● Problem requirements:
In the records below, starting at the beginning and ending at the line with "(1776, 169).", swap "screenshot" for "screen image" and give those lines again with everything else unchanged. Leave the pictures out of your answer.

Saved entries:
****

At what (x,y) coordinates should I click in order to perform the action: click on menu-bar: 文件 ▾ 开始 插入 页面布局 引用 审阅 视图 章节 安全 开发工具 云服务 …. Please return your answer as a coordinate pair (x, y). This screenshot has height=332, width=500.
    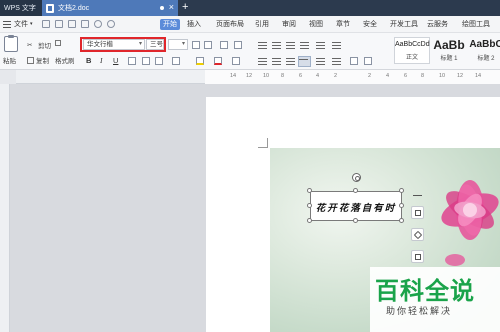
    Looking at the image, I should click on (250, 24).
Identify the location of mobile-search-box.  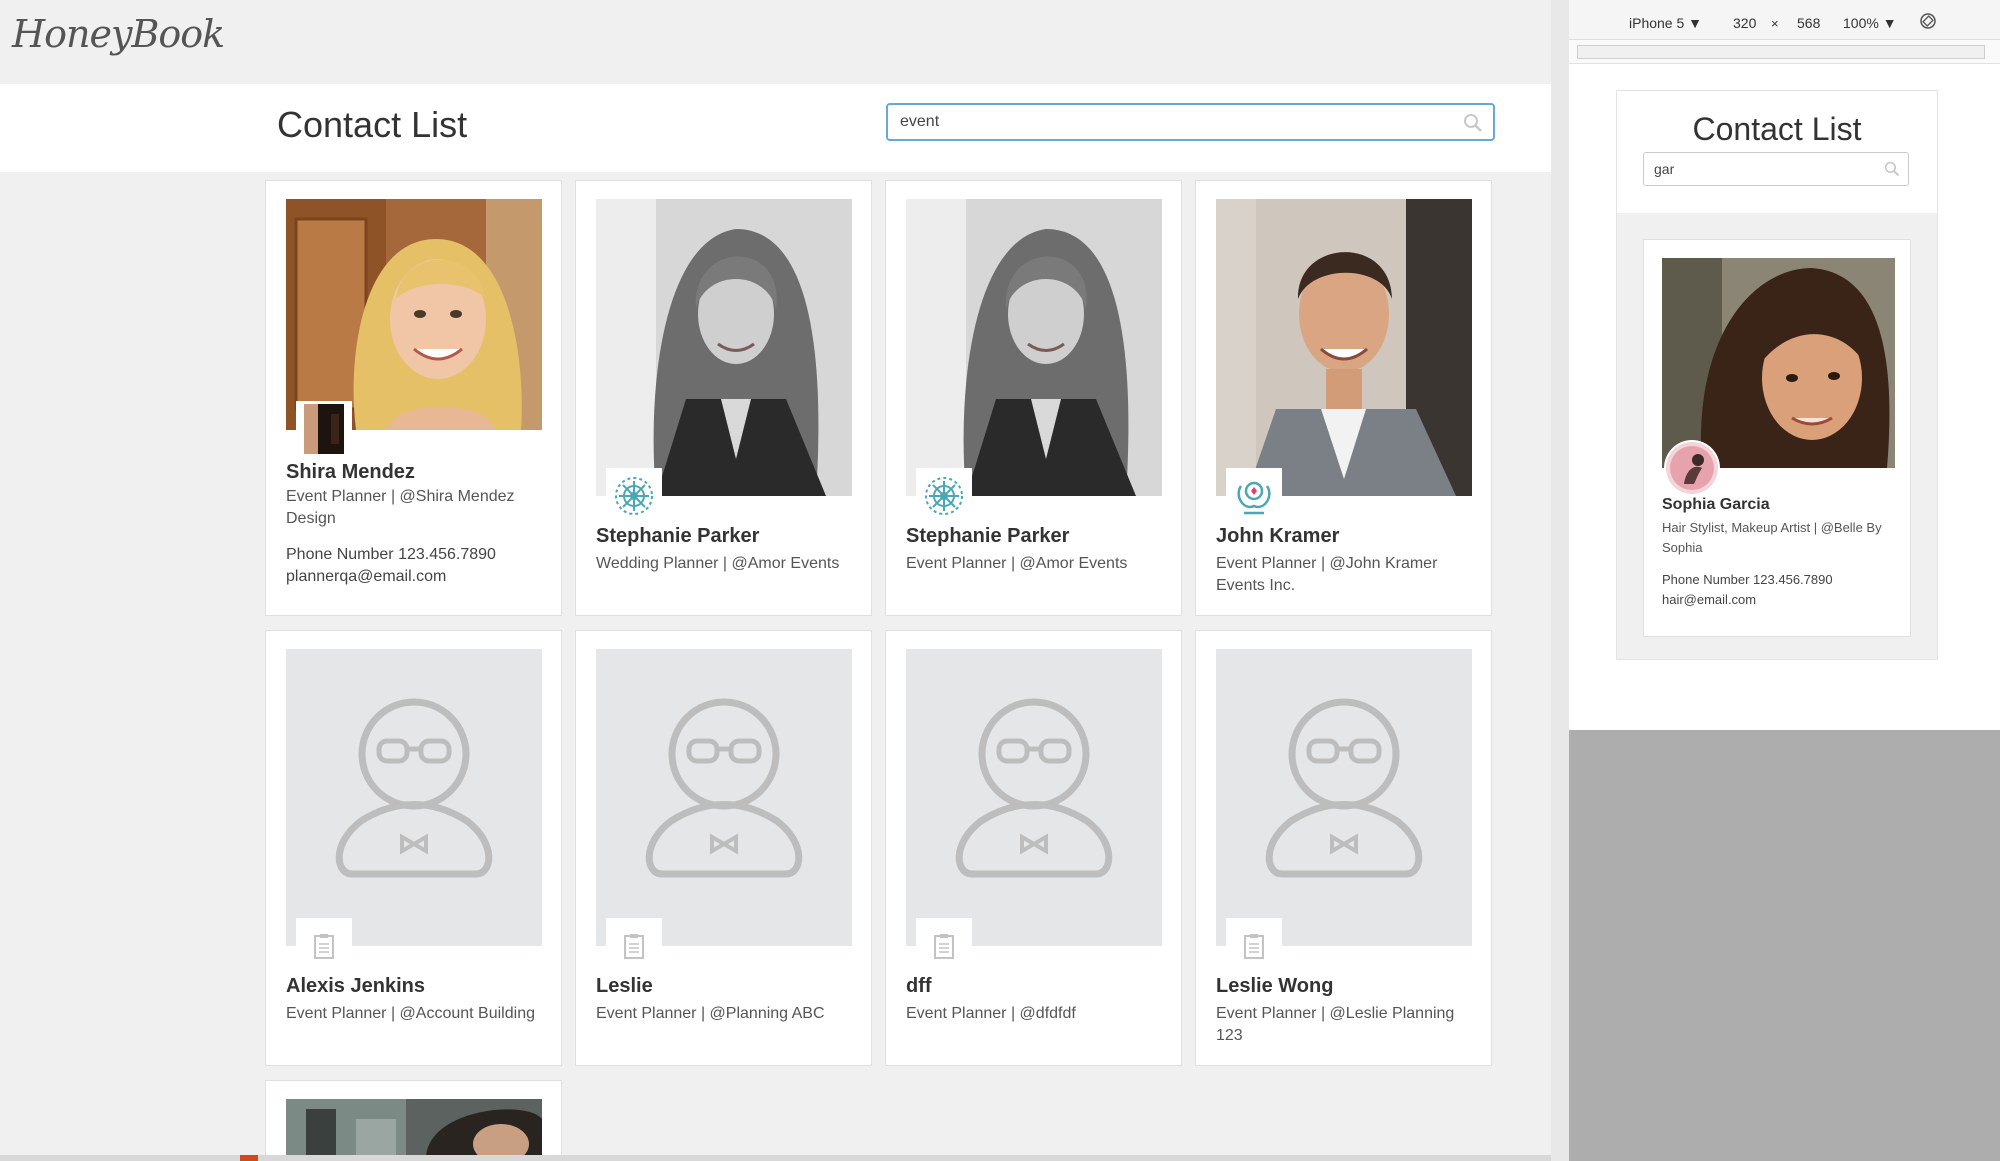
(1776, 169).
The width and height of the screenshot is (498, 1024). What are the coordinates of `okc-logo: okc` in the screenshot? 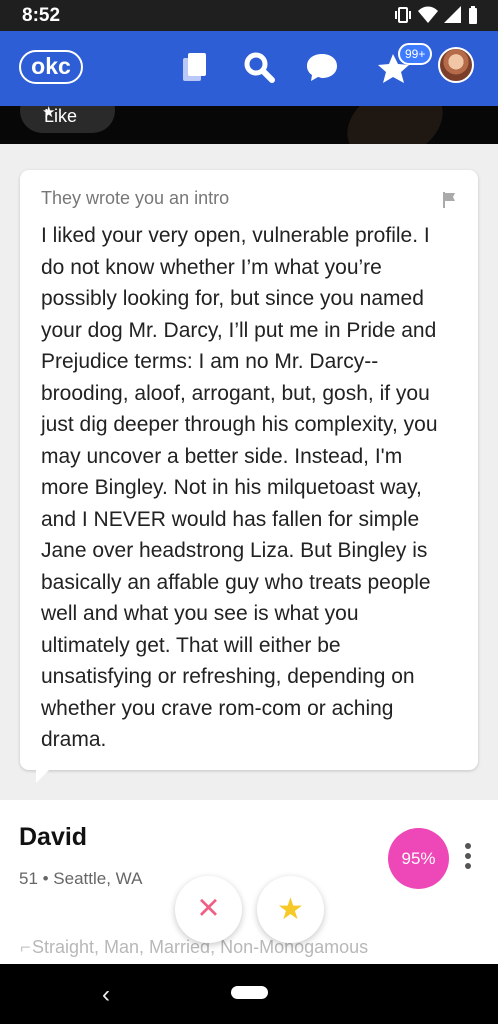 It's located at (51, 67).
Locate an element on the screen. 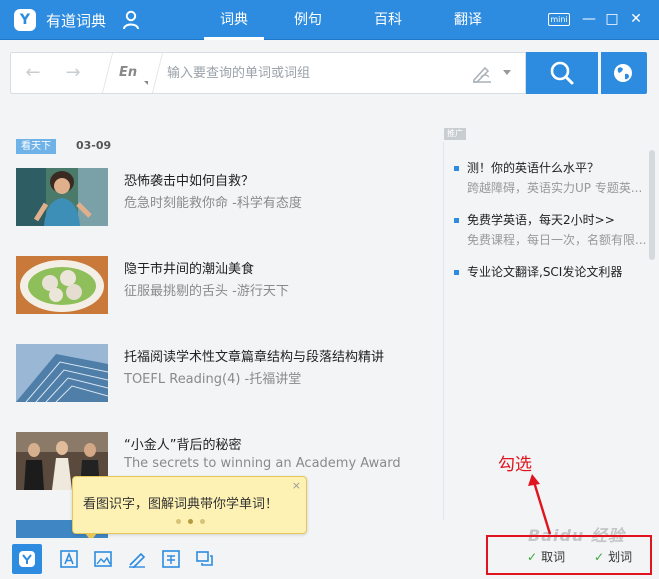 This screenshot has height=579, width=659. ad-title: 测！你的英语什么水平？ is located at coordinates (534, 168).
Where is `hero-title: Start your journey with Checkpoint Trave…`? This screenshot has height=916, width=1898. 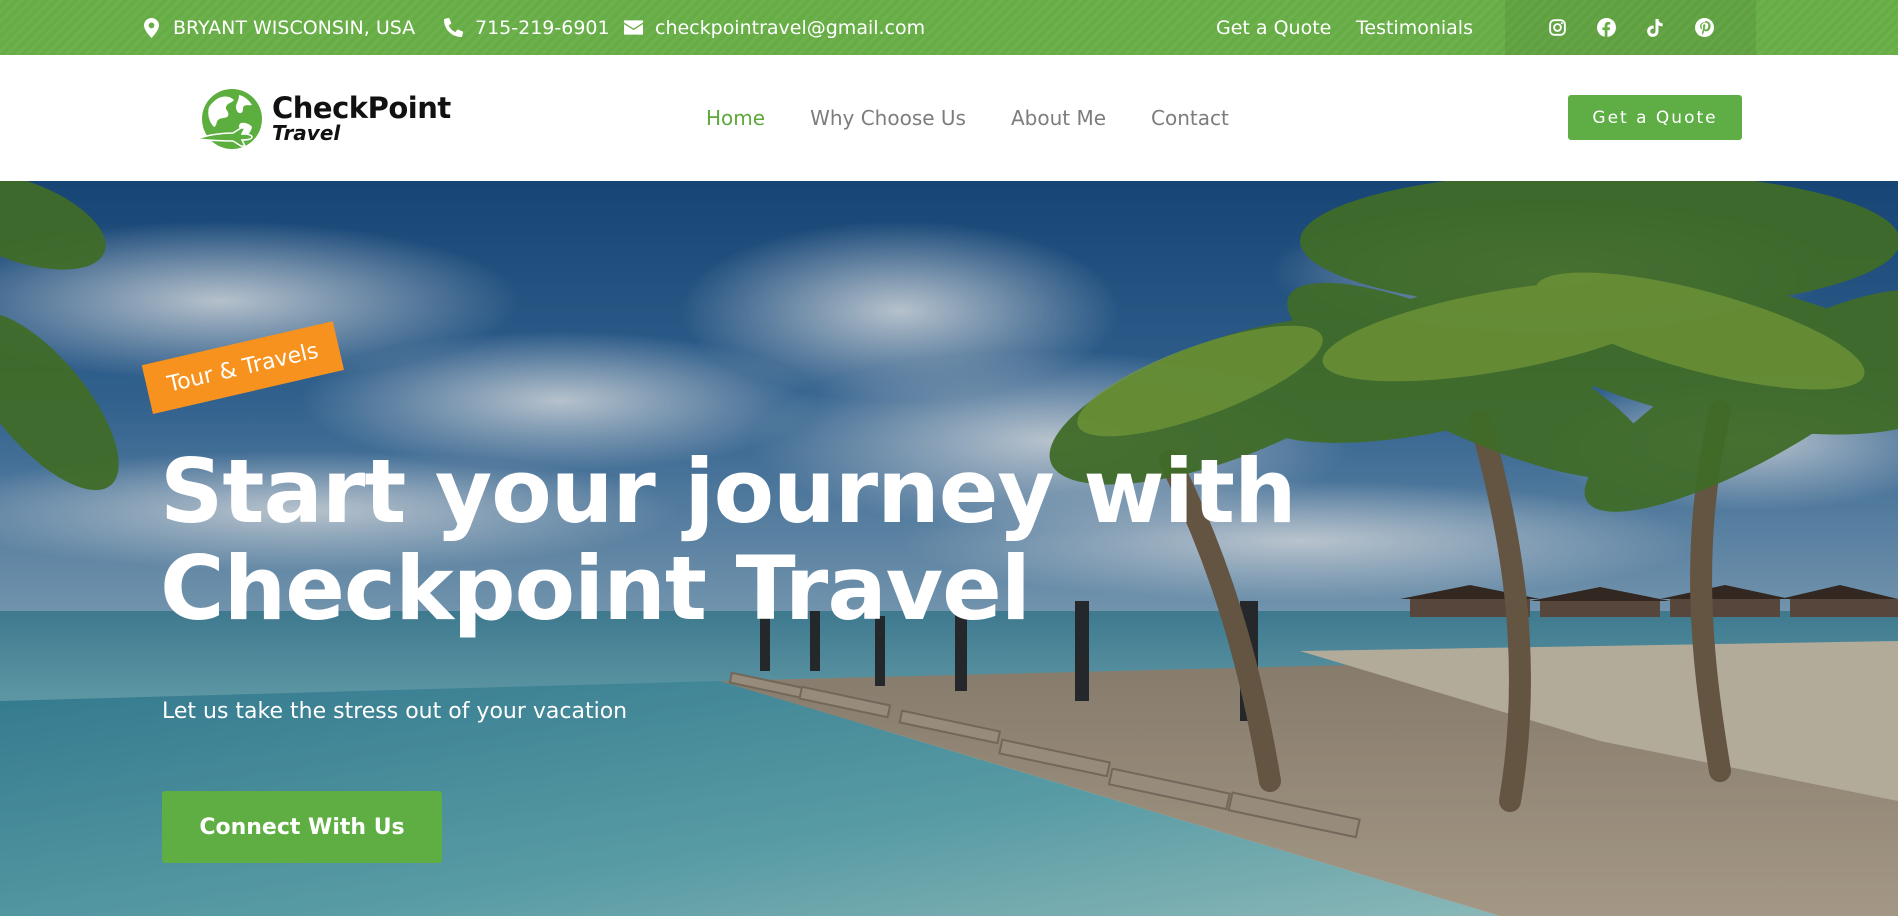 hero-title: Start your journey with Checkpoint Trave… is located at coordinates (760, 540).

****

● Output:
At what (x,y) coordinates should I click in order to perform the action: click on menu-bar: 文件 ▾ 开始 插入 页面布局 引用 审阅 视图 章节 安全 开发工具 云服务 …. Please return your answer as a coordinate pair (x, y). This screen image has height=332, width=500.
    Looking at the image, I should click on (250, 24).
Identify the location of mobile-search-box.  
(1776, 169).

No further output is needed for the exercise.